EXTRACTED RECORDS Block Start

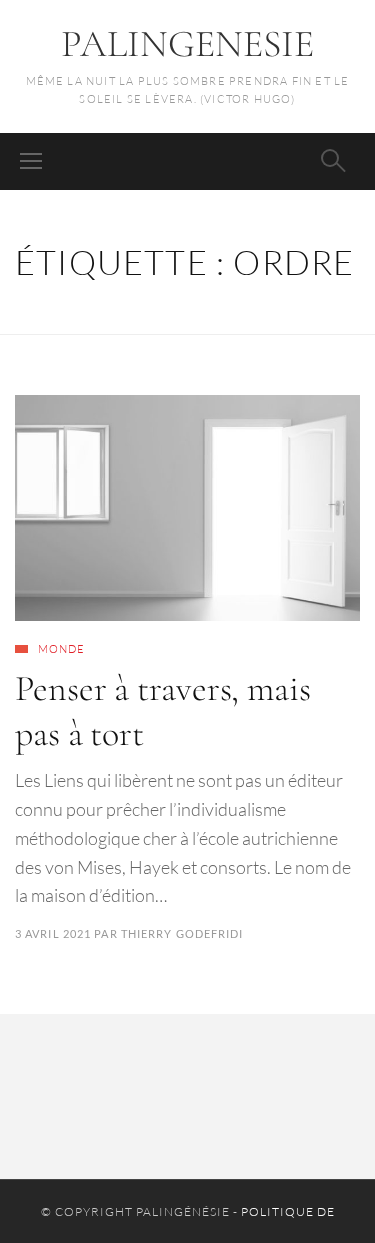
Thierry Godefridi (182, 933)
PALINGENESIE (187, 44)
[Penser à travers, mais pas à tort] (187, 508)
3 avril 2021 (53, 933)
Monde (62, 649)
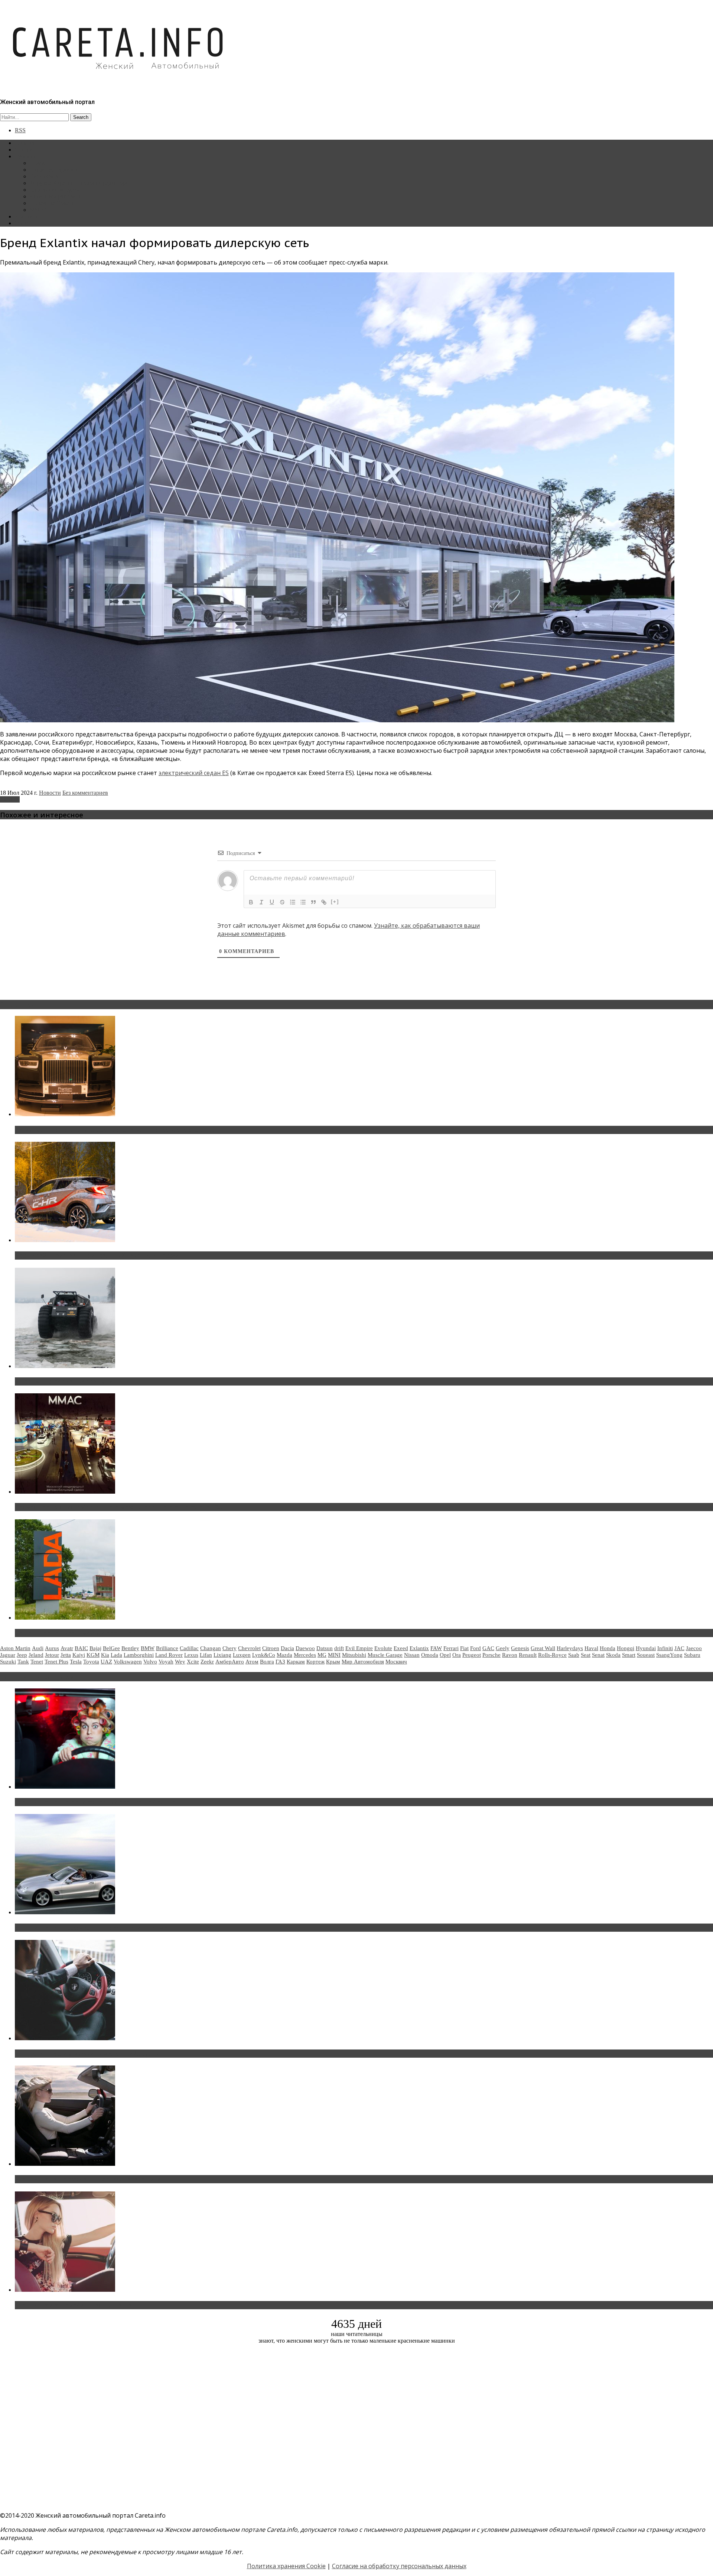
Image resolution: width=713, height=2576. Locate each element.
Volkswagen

EXTRACTED RECORDS Block End

**PROBLEM DETAILS:**
Every entry above needs to be copied exactly, apart from its pictures.

**SOLUTION FOR THIS PROBLEM:**
Thierry Godefridi (182, 933)
PALINGENESIE (187, 44)
[Penser à travers, mais pas à tort] (187, 508)
3 avril 2021 (53, 933)
Monde (62, 649)
Image resolution: width=713, height=2576. Locate each element.
Volkswagen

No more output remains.